Lithium is one of the most well-studied augmentation options for stubborn depression. Lamotrigine and valproate are also used. In one study of patients with treatment-resistant depression, adding valproate to an antidepressant produced a remission rate of nearly 49%. This approach doesn’t replace the antidepressant. It works alongside it, aiming to push a partial response into full recovery.

How Mood Stabilizers Work

The brain relies on a careful balance between excitatory signals (which activate neurons) and inhibitory signals (which calm them down). In conditions like bipolar disorder, this balance is disrupted. Mood stabilizers restore it through different pathways depending on the specific medication. Anticonvulsant-type stabilizers, like valproate and lamotrigine, modulate the balance between excitatory and inhibitory activity through molecular cascades that affect gene expression and cell survival. Lithium works through its own distinct set of pathways but achieves a similar stabilizing effect.

The practical result is the same: fewer extreme mood shifts, reduced impulsivity, and a more even emotional baseline.

What Taking a Mood Stabilizer Involves

Mood stabilizers aren’t like taking an aspirin. They require ongoing monitoring, particularly lithium, which has a narrow window between a therapeutic dose and a toxic one. The standard target blood level for lithium in adults with bipolar disorder is 0.60 to 0.80 mmol/L. If you’re responding well but having side effects, your doctor may aim for 0.40 to 0.60 mmol/L. If you’re not responding well enough, they may push to 0.80 to 1.00 mmol/L. Levels above 1.00 to 1.20 mmol/L carry serious risk of toxicity.
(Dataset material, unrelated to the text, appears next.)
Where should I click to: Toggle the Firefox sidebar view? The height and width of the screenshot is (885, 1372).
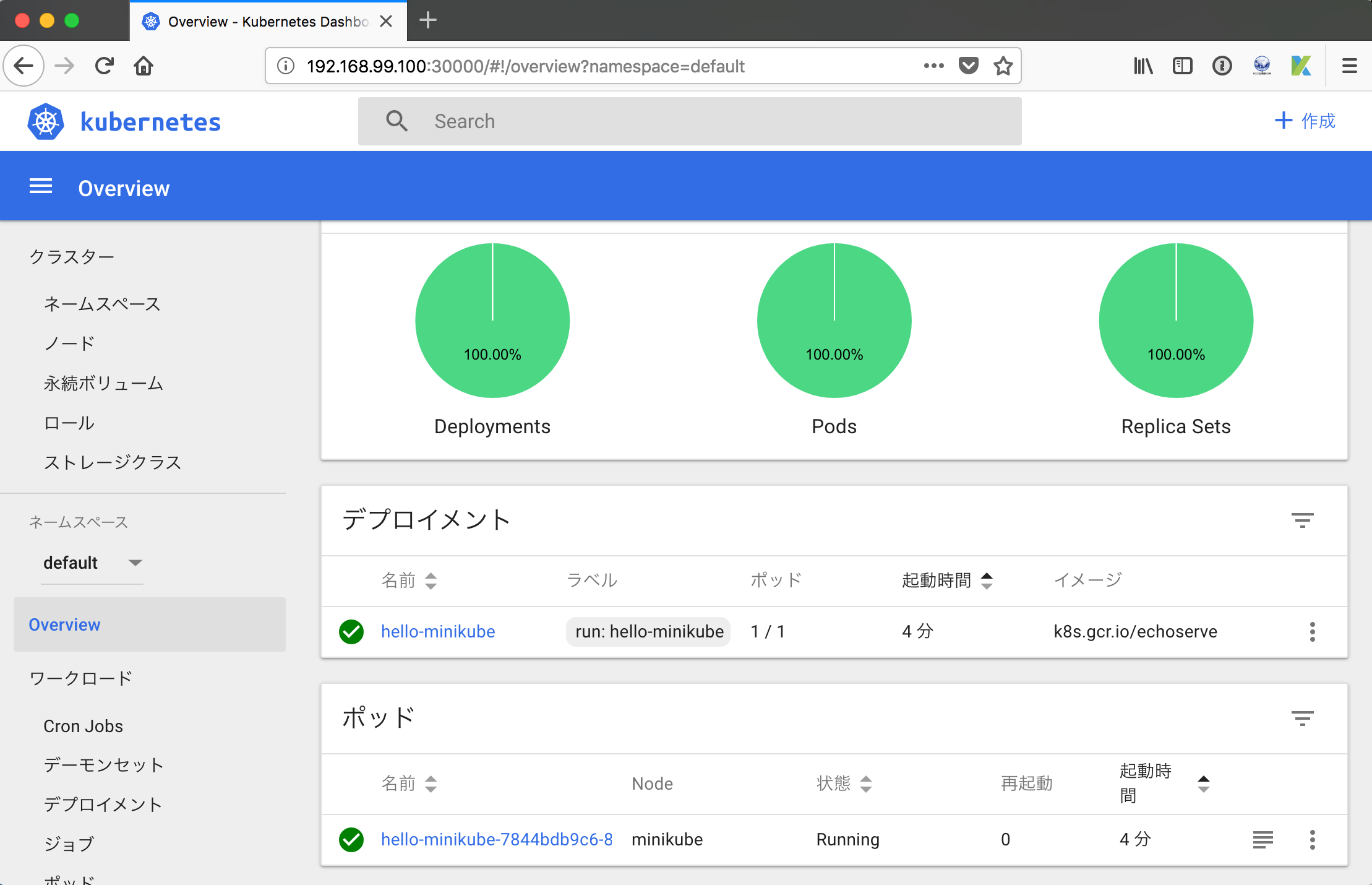(1183, 66)
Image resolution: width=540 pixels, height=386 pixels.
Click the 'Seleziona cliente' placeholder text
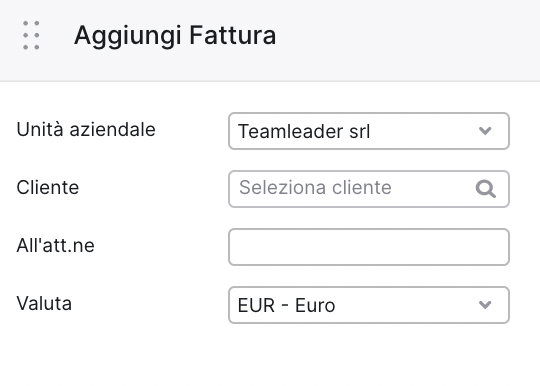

This means regular blood draws, especially early in treatment, to make sure your levels stay in the right range. Lithium can also affect kidney and thyroid function over time, so those are monitored as well. Anticonvulsant mood stabilizers like valproate require liver function checks.

Who Should Avoid Certain Mood Stabilizers

Valproate poses serious risks during pregnancy. The FDA has warned that children born to mothers who took valproate during pregnancy face higher rates of birth defects, including neural tube defects, and may score lower on cognitive tests like IQ assessments during childhood. For women of childbearing age, effective contraception is strongly recommended if valproate is prescribed. If pregnancy is planned or possible, alternative mood stabilizers with lower fetal risk are preferred.

The decision to start, switch, or combine mood stabilizers depends on your diagnosis, how severe your symptoms are, your medical history, and your tolerance of side effects. Multiple factors go into which specific medication fits best, and adjustments over time are common as your response becomes clearer.